In the 1967 Six-Day War between Israel and Arab countries, the Soviet-made aircraft performed poorly, and the PLA Air Force wanted a new lightweight fighter to replace its Shenyang J-6, which was the Chinese-made version of the Soviet MiG 19. In 1969, Lu was tasked with designing the Nanchang J-12 supersonic fighter. Only 17 months later, the aircraft took its first flight on 26 December 1970. The J-12 was the first fighter jet completely designed with Chinese technology and not modelled after a Soviet aircraft. It was also the lightest supersonic fighter in the world, with exceptional dexterity and evasion ability. However, its light weight also proved to be a weakness, as the limited space for missiles and fuel and the lack of a radar meant it had poor range and combat capabilities.
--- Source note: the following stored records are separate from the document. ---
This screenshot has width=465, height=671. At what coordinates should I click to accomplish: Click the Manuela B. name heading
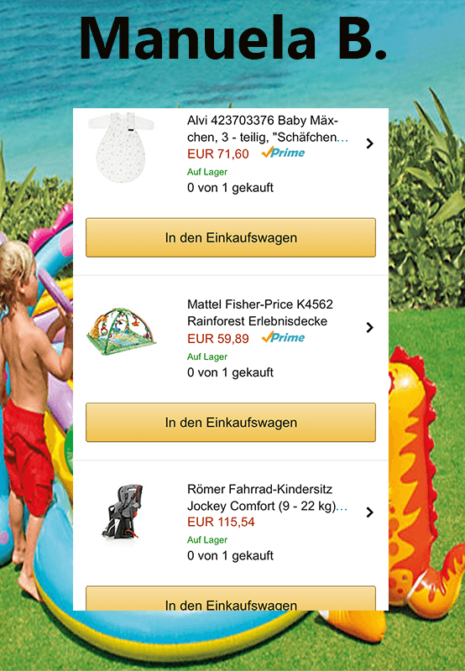[233, 38]
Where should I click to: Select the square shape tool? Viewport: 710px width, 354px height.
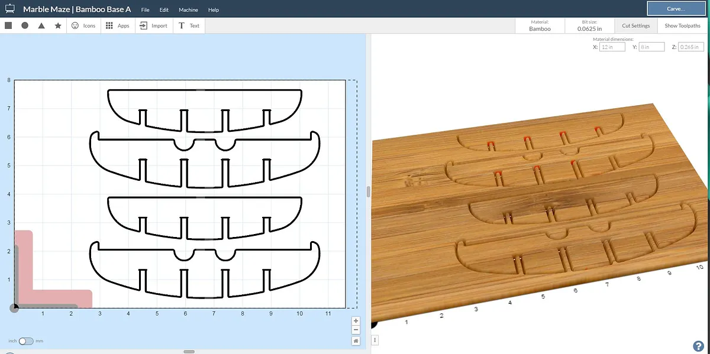(x=8, y=25)
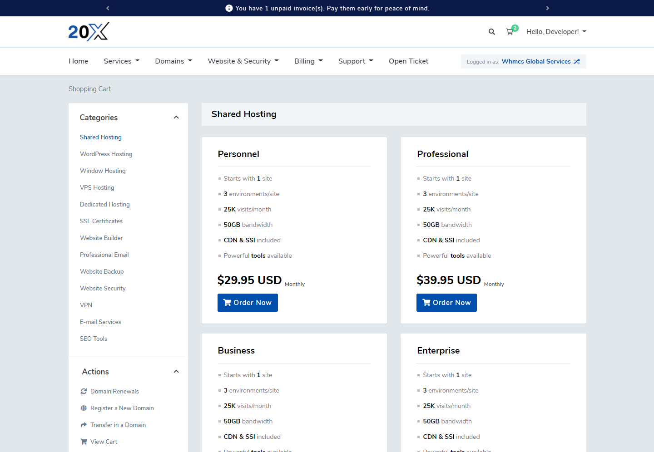This screenshot has height=452, width=654.
Task: Open the shopping cart icon in header
Action: tap(510, 32)
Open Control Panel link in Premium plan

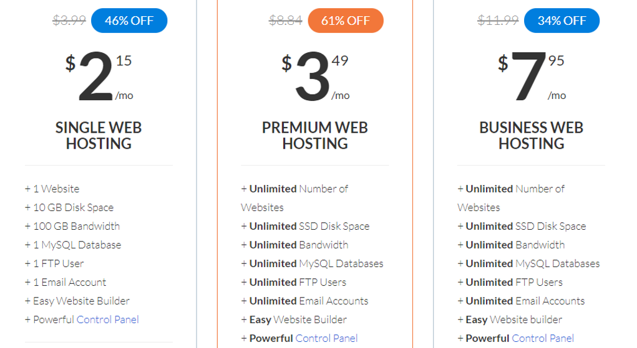pyautogui.click(x=327, y=338)
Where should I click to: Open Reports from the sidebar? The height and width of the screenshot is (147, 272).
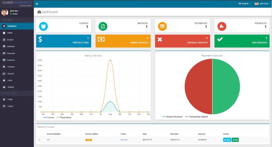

As a result, the J-12 never entered service, but it laid a solid foundation for the future development of fighters.

== Other contributions and awards ==
In addition to designing aircraft, Lu conducted theoretical research on aerodynamics. He wrote a textbook on aircraft design in 1974, and a 400,000-word research report on fourth-generation lightweight fighters. In 1991, he was awarded the Aviation Gold Medal, the highest award in China's aviation industry. He was elected an academician of the Chinese Academy of Engineering in 1995.

Lu died on 16 October 2000, at the age of 80.